Importing SQL to a CQL table or CFS

Steps for importing SQL data into a CQL table or the Cassandra File System.

To import data to CQL, the keyspace and CQL table must exist prior to the importation. If the CQL table contains data prior to the importation, cql-import updates the data. The Sqoop demo shows how to import SQL data into a CQL table.

In addition to importing data to a CQL table, you can also import data to the Cassandra File System (CFS). The CFS is the Cassandra counterpart to the Hadoop Distributed File System (HDFS). The example in this section shows how to import SQL data to CFS. Using Hive and other utilities, you can access the CFS data.

Procedure

  1. Follow the steps in the Sqoop demo to create the SQL database and table and the CQL keyspace and table.
  2. Use the dse sqoop import command to migrate the data from the MySQL table to text files in the directory npa_nxx in the CFS. Use the database username and password. If the database account is not password-protected, just omit the password option. On Linux, for example:
    $ bin/dse sqoop import --connect
        jdbc:mysql://127.0.0.1/npa_nxx_demo
        --username mysql
        --password <password>
        --table npa_nxx
        --target-dir /npa_nxx
    DataStax Enterprise returns this message:
    INFO mapreduce.ImportJobBase: Retrieved 105291 records.
  3. Use the command to view the results in the CFS. On Linux, for example:
    $ bin/dse hadoop fs -ls /npa_nxx
    Depending on the number of DataStax Enterprise analytics nodes and task tracker configuration, the output shows a number of files in the directory, part-m-0000n, where n ranges from 0 to the number of tasks that were executed as part of the Hadoop job.

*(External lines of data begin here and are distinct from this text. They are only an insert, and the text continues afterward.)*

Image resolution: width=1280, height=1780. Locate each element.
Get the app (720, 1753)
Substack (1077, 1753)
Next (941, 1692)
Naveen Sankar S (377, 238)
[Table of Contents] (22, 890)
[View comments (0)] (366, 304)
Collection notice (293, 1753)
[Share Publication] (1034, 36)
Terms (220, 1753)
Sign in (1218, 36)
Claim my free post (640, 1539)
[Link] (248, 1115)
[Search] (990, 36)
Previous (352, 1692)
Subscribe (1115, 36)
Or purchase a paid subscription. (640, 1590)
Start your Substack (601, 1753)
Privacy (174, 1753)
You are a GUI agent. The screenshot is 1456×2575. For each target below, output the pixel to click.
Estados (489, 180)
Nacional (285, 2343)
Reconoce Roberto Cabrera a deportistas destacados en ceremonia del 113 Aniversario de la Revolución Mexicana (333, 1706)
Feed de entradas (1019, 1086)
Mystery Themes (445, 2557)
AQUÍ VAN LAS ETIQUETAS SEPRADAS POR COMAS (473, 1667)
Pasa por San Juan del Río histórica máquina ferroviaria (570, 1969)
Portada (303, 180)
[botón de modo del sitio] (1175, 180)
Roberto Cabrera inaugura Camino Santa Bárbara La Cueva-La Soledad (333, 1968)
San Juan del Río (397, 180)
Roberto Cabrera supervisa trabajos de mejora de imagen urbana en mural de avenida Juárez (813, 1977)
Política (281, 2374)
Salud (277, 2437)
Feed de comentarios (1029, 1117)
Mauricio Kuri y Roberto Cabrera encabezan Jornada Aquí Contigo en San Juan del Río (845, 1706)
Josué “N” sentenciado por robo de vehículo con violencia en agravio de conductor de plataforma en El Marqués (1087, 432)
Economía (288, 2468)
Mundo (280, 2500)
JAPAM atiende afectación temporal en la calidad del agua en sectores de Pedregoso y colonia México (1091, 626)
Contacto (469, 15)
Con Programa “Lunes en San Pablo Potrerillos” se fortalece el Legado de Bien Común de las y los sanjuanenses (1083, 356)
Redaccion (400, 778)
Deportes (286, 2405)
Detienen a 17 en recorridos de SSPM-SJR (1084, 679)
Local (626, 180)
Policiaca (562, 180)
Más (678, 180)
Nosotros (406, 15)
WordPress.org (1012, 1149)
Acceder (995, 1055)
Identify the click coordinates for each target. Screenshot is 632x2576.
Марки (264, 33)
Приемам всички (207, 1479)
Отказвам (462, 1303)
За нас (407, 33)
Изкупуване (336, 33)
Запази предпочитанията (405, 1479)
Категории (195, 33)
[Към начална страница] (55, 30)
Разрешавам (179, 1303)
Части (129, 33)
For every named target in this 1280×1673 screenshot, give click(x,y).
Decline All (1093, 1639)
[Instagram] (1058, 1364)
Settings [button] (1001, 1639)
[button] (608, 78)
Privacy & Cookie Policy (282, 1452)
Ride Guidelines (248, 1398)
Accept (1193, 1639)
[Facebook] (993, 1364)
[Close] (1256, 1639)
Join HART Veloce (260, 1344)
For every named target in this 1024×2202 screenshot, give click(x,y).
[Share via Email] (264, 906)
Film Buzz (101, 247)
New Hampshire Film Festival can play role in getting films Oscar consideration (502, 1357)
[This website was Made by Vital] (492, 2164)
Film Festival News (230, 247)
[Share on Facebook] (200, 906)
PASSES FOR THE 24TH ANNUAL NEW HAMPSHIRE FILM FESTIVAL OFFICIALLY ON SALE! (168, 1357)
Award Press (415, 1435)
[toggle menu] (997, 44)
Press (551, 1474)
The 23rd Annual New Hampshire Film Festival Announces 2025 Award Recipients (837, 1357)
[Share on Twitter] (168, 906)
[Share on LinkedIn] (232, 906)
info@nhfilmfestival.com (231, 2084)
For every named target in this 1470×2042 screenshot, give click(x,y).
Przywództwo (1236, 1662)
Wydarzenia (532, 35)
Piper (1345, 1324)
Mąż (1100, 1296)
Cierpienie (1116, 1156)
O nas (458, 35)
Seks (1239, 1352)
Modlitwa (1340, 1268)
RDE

    To view the contents of these files, use this hadoop fs command:

    $ bin/dse hadoop fs -cat /npa_nxx/part-m-00000

    By varying the number of tasks (the 00000), the output looks something like this:

    361991,361,991,27.73,097.40,L,TX,Corpus Christi
    361992,361,992,27.73,097.40,L,TX,Corpus Christi
    361993,361,993,27.73,097.40,L,TX,Corpus Christi
    361994,361,994,27.73,097.40,L,TX,Corpus Christi
    361998,361,998,27.79,097.90,L,TX,Agua Dulce
    361999,361,999,27.80,097.40,W,TX,Padre Island National Seashore

    As shown in the output, the CSV file format that Sqoop requires does not include optional spaces in the delimiter.